Dual Grained Quantization: Efficient Fine-Grained Quantization for LLM
Authors
Abstract
Large Language Models (LLMs) pose significant hardware challenges related to memory requirements and computational ability. There are two mainstream quantization schemes for LLMs: coarse-grained ($e.g.,$ channel-wise) quantization and fine-grained ($e.g.,$ group-wise) quantization. Fine-grained quantization has smaller quantization loss, consequently achieving superior performance.
However, when applied to weight-activation quantization, it disrupts continuous integer matrix multiplication, leading to inefficient inference. In this paper, we introduce Dual Grained Quantization (DGQ), a novel A8W4 quantization for LLM that maintains superior performance while ensuring fast inference speed.
DSQ dequantizes the fine-grained INT4 weight into coarse-grained INT8 representation and preform matrix multiplication using INT8 kernels. Besides, we develop a two-phase grid search algorithm to simplify the determination of fine-grained and coarse-grained quantization scales.

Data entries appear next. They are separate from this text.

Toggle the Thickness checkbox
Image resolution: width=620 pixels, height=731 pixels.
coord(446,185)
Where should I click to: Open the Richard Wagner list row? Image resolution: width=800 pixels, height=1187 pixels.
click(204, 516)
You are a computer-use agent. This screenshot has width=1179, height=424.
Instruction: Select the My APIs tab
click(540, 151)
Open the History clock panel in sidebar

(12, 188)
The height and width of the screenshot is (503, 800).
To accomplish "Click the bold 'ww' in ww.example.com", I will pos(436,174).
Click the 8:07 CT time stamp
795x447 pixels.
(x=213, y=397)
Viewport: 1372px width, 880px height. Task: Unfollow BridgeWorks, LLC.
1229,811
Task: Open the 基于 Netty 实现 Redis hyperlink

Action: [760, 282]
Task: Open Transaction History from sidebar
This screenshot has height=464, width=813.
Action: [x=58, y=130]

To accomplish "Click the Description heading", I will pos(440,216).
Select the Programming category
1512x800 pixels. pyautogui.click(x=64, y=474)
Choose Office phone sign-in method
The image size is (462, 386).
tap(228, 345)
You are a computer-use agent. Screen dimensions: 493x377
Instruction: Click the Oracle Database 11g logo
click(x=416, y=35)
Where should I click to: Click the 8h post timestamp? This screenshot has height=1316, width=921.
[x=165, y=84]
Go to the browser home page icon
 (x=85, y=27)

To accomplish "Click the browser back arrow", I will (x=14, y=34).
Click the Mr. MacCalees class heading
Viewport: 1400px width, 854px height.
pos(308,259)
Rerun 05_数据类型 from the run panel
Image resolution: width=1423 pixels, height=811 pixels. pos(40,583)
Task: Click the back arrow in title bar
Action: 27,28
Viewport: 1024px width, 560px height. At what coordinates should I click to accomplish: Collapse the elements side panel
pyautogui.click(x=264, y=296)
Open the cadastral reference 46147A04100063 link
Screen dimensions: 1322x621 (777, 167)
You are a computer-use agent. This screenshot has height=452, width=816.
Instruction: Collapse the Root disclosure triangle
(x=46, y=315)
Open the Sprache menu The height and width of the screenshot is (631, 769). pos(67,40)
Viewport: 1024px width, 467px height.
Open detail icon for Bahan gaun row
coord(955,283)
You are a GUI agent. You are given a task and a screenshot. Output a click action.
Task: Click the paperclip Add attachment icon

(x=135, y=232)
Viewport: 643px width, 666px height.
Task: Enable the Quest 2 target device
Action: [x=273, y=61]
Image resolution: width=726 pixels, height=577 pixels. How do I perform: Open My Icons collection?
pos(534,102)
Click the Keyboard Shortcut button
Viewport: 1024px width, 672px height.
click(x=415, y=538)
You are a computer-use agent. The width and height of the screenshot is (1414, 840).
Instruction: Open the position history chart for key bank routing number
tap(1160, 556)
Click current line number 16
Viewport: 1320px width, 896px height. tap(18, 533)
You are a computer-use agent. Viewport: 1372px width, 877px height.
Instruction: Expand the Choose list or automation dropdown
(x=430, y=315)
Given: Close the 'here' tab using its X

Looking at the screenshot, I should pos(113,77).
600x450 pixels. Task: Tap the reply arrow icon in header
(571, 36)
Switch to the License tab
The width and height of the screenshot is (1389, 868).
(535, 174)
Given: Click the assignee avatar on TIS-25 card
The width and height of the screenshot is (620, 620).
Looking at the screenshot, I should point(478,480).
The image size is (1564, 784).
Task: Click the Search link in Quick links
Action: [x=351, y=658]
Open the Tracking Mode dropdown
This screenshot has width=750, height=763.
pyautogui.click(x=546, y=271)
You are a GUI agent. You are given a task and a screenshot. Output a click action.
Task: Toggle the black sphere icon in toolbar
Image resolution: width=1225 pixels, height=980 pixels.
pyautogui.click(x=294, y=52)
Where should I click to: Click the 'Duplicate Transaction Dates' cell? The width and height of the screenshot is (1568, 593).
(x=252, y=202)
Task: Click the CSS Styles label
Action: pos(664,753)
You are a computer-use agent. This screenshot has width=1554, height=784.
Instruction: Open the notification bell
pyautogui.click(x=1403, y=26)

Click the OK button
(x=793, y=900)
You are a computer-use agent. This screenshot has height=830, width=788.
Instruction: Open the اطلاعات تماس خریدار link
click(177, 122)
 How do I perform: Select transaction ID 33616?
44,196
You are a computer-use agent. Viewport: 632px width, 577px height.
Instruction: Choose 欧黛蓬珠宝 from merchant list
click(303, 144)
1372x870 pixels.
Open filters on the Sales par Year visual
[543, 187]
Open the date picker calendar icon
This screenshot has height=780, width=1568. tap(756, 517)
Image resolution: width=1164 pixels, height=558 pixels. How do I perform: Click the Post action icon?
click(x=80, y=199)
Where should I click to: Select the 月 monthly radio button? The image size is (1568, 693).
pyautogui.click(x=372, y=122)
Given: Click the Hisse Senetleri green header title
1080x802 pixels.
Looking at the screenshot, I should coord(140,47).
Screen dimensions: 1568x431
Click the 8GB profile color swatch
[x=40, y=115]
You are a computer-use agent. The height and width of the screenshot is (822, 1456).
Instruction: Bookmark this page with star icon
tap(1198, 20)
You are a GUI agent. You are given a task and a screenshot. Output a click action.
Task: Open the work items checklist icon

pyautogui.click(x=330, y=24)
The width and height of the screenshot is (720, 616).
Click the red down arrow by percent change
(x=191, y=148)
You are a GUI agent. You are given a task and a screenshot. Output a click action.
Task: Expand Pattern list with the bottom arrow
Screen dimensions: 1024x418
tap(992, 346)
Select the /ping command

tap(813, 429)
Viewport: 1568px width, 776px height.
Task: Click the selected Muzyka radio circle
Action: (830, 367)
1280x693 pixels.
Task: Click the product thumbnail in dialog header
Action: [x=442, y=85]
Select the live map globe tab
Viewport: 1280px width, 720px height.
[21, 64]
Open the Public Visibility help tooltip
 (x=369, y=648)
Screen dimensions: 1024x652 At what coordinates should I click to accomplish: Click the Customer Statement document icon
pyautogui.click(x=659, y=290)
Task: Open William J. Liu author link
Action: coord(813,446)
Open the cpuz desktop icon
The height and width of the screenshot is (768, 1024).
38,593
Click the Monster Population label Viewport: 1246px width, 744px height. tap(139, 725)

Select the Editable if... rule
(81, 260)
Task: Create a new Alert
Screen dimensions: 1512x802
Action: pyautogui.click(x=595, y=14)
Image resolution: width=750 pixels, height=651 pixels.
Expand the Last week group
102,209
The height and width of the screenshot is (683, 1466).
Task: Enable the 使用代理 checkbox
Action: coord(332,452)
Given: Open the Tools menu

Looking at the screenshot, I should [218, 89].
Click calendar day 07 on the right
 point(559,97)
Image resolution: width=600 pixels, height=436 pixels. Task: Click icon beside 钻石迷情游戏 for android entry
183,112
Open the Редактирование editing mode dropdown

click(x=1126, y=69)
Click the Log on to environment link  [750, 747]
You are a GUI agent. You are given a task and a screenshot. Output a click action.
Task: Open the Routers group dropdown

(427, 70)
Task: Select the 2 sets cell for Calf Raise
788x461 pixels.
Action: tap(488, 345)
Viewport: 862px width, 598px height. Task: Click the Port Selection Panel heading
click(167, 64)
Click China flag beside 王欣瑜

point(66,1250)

We also devise a percentile clipping schema for smoothing the activation outliers without the need for complex optimization techniques. Experimental results demonstrate that DGQ consistently outperforms prior methods across various LLM architectures and a wide range of tasks.
Remarkably, by our implemented efficient CUTLASS kernel, we achieve $1.12$ $\times$ memory reduction and $3.24$ $\times$ speed gains comparing A16W4 implementation. These advancements enable efficient deployment of A8W4 LLMs for real-world applications.